Furthermore, in a recent publication, it was made plausible that NICO and FDOJ, as well as the so-called “aseptic ischemic osteonecrosis in the jawbone” (AIOJ), all, describe the same pathological condition of the jawbone. This condition is listed under Code M87.0 in the International Statistical Classification of Diseases and Related Health Problems, tenth revision (ICD-10).

(Vgl.. J. Lechner, S. Schuett and V. von Baehr, “Aseptic-avascular osteonecrosis: local `silent inflammation` in the jawbone and RANTES/CCL5 overexpression”, Clinical, Cosmetic and Investigational Dentistry 2017:9 99–109.)


Additionally, the status of the cancellous part of the jawbone is of great importance for dental implants and for the success of implantology, according to earlier publications of Bilal AI-Nawas.

(Vgl . M.O. Klein, K.A. Grotz, B. Manefeld, P.H. Kann and B. Al-Nawas, Ultrasound transmission velocity for non-invasive evaluation of jaw bone quality in vivo prior to dental implantation”, Ultrasound in Medicine & Biology 2008, 34: 1966-1971.)


Hence, serious health risks can be associated with fatty-degenerative osteolysis of the jawbone. However, the major problem is that a jawbone with fatty-degenerative osteolysis appears without abnormal findings in X-ray examination. This holds true even if the cancellous bone is in a primarily degenerated status, as it shows only fatty tissue instead of the substantia spongiosa of healthy cancellous bone (FDOJ). Being virtually undetectable by any kind of X-ray examination, the occurrence and the phenomena of AIOJ, FDOJ, and NICO remain widely unknown and even are disputed or denied.

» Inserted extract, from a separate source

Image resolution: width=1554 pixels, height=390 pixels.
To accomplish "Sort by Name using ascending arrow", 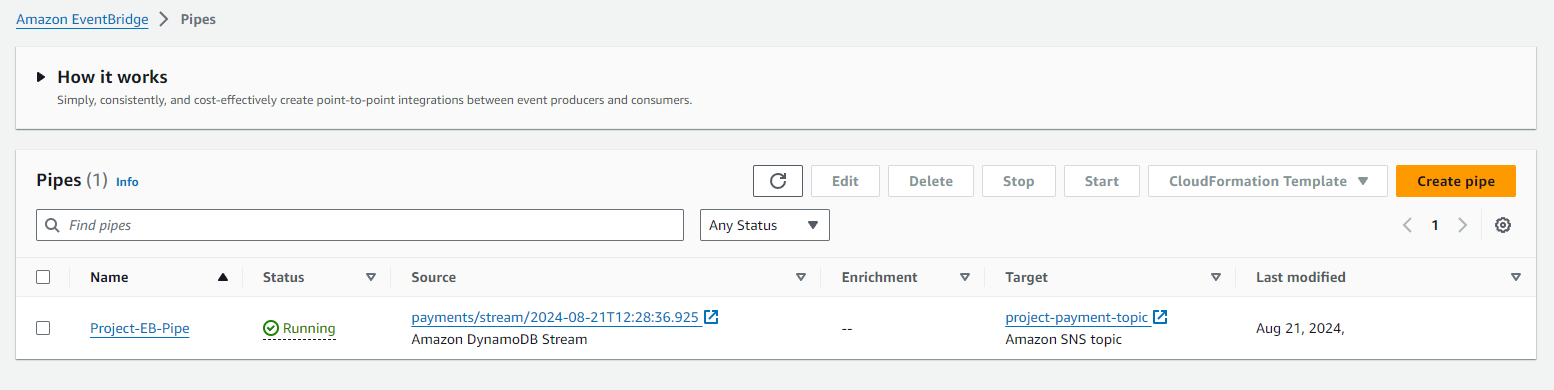I will (x=223, y=277).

(vgl. . J. Lechner, “Validation of dental X-ray by cytokine RANTES – comparison of X-ray findings with cytokine overexpression in jawbone”, Clinical, Cosmetic and Investigational Dentistry 2014, 6: 71-79.)


To overcome the aforementioned problem, a different approach was needed. Instead of X-ray or other established medical examination methods, the use of Through-Transmission Alveolar Ultrasonography (TAU) was created.